Amidst never-ending, highly publicised news reports of data breaches, hacker attacks, cryptocurrency theft, and other online scams against consumers and businesses, cybersecurity has once again moved to the top of the agenda and priority lists of many IT departments and providers worldwide.
It’s likely going to get worse before it gets better
We continue to witness high-profile Fortune 500 companies becoming victims of well-planned and executed breaches through cracks that left them vulnerable. The methods and toolboxes of cyber-criminals are becoming more sophisticated and well-funded. As we become increasingly connected through our many devices, the access points and surface for attacks also widen.
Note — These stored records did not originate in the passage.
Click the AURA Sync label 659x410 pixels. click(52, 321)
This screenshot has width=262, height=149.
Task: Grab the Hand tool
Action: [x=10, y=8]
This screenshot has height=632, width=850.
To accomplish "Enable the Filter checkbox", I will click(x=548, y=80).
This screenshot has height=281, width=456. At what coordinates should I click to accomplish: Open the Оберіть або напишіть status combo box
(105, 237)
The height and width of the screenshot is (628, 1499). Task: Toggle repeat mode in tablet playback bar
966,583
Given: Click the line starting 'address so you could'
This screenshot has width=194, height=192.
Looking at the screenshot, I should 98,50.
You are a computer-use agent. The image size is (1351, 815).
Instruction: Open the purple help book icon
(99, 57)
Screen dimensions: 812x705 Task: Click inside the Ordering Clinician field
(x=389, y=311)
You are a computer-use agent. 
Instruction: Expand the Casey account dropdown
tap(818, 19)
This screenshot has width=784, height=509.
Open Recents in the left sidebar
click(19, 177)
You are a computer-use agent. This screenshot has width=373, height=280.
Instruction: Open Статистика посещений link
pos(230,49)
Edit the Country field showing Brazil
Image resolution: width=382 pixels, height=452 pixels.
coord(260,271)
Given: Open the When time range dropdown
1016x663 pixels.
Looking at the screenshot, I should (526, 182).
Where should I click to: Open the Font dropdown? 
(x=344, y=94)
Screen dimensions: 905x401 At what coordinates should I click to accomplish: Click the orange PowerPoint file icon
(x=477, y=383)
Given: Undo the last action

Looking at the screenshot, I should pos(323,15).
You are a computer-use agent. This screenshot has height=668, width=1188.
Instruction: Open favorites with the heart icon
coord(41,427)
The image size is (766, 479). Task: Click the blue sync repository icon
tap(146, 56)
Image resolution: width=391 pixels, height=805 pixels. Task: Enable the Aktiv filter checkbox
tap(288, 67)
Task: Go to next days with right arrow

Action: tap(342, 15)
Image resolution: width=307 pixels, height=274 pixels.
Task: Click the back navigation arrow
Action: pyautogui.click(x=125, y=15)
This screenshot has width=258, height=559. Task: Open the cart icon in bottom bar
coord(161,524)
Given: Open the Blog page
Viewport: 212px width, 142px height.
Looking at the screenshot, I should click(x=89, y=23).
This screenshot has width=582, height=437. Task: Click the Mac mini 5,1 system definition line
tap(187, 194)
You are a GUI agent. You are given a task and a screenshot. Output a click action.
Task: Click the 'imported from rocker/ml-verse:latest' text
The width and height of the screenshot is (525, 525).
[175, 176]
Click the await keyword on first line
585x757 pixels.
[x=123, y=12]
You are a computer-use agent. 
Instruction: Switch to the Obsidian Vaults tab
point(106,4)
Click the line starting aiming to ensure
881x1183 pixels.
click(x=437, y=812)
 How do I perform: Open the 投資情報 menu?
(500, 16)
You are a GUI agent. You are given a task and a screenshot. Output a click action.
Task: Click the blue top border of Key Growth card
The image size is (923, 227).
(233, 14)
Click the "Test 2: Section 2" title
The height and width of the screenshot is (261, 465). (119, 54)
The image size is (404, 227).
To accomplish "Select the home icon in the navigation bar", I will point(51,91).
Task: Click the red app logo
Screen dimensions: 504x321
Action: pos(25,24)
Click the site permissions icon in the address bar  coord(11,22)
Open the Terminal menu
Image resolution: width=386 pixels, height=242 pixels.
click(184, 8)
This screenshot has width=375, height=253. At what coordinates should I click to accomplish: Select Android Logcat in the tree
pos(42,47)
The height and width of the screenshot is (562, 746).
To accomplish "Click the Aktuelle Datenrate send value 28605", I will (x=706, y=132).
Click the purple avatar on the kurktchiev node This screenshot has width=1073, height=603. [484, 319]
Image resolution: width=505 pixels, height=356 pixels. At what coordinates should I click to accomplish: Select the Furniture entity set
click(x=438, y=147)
In an effort to stay ahead of not-so-well-intentioned online agents, the Cybersecurity Tech Accord was created and signed earlier this year. The accord is a public commitment among more than 30 global companies to protect and empower internet users and to improve the security, stability and resilience of cyberspace. It was signed by Microsoft, Facebook, SAP, and Cisco, among other tech giants.
"The devastating attacks from the past year demonstrate that cybersecurity is not just about what any single company can do but also about what we can all do together," said Microsoft President Brad Smith in an interview on the topic.
What are the top cybersecurity trends you need to be aware of this year if you are to keep things under control in your business? We’ll discuss the three we consider essential here.
The re-birth of video analytics and AI
Video surveillance is part of daily life in large cities and many offices. As AI grows more sophisticated and useful, capable of deciphering images, facial expressions and videos, the analytics produced by it are also growing in utility. Thousands of terabytes of video are recorded and stored on a daily basis around the globe as part of normal surveillance processes. Does anyone watch any of it? Hardly anyone ever does, unless there is a good reason for them to spend time looking for a specific event (e.g. a bank heist or another crime that needs to be investigated).
But what if we could derive intelligence from all these video feeds? What if we could tell which person, driving which automobile, ran which red light, or took part in which hit-and-run accident? These are all insights we can derive with the help of AI-driven video analytics that we are using already.
We could track and analyse much more, however. People tracking, area protection, anomaly recognition and reporting, suspicious or lost object detection are just some of the potential applications of advanced analysis. AI-driven video analytics are going to be a key technology for people, object and facility monitoring and emergency response in the coming years.
Solutions trump products
Small and mid-sized enterprises (SMEs) struggle to keep up with the latest securitytech, often citing lack of knowledge and resources as top concerns. To avoid having your vulnerabilities exploited by sinister organizations, it’s prudent to ensure your systems and response protocols are attack-proof and always up-to-date.
To accomplish this not-so-trivial feat, companies are looking for complete solutions, rather than products, to effectively protect their property, personnel, customers and assets, according to Roy Alves, sales director at Axis Communications. Rather than implementing products in silos, IT teams at large organizations and IT managers at SMEs, are in need of entire systems that can take care of security on all levels and help them tie loose ends.
Deep learning opportunities
Cybersecurity experts today are making use of both supervised and unsupervised deep learning to devise systems that can learn the nature of cyberthreats inside out, and thus, generate the appropriate responses, respective to each threat.
Deep learning is useful when detecting anomalies, like malicious behaviour or agents. The biggest challenge this field faces today is knowing what’s normal and acceptable and what isn’t. When it comes to normal and abnormal security events, there are exceptions to each rule. The tricky part is achieving a level of accuracy that would make the deep learning algorithm effective and practical enough to use in a real-world environment.
Although AI and deep learning are still far from solving all current security issues, it is also worth exploring applications that can make the work of security analysts easier and more efficient. Data visualization is one way of realizing this ambition and it is also useful when verifying and guiding the results of machine learning algorithms.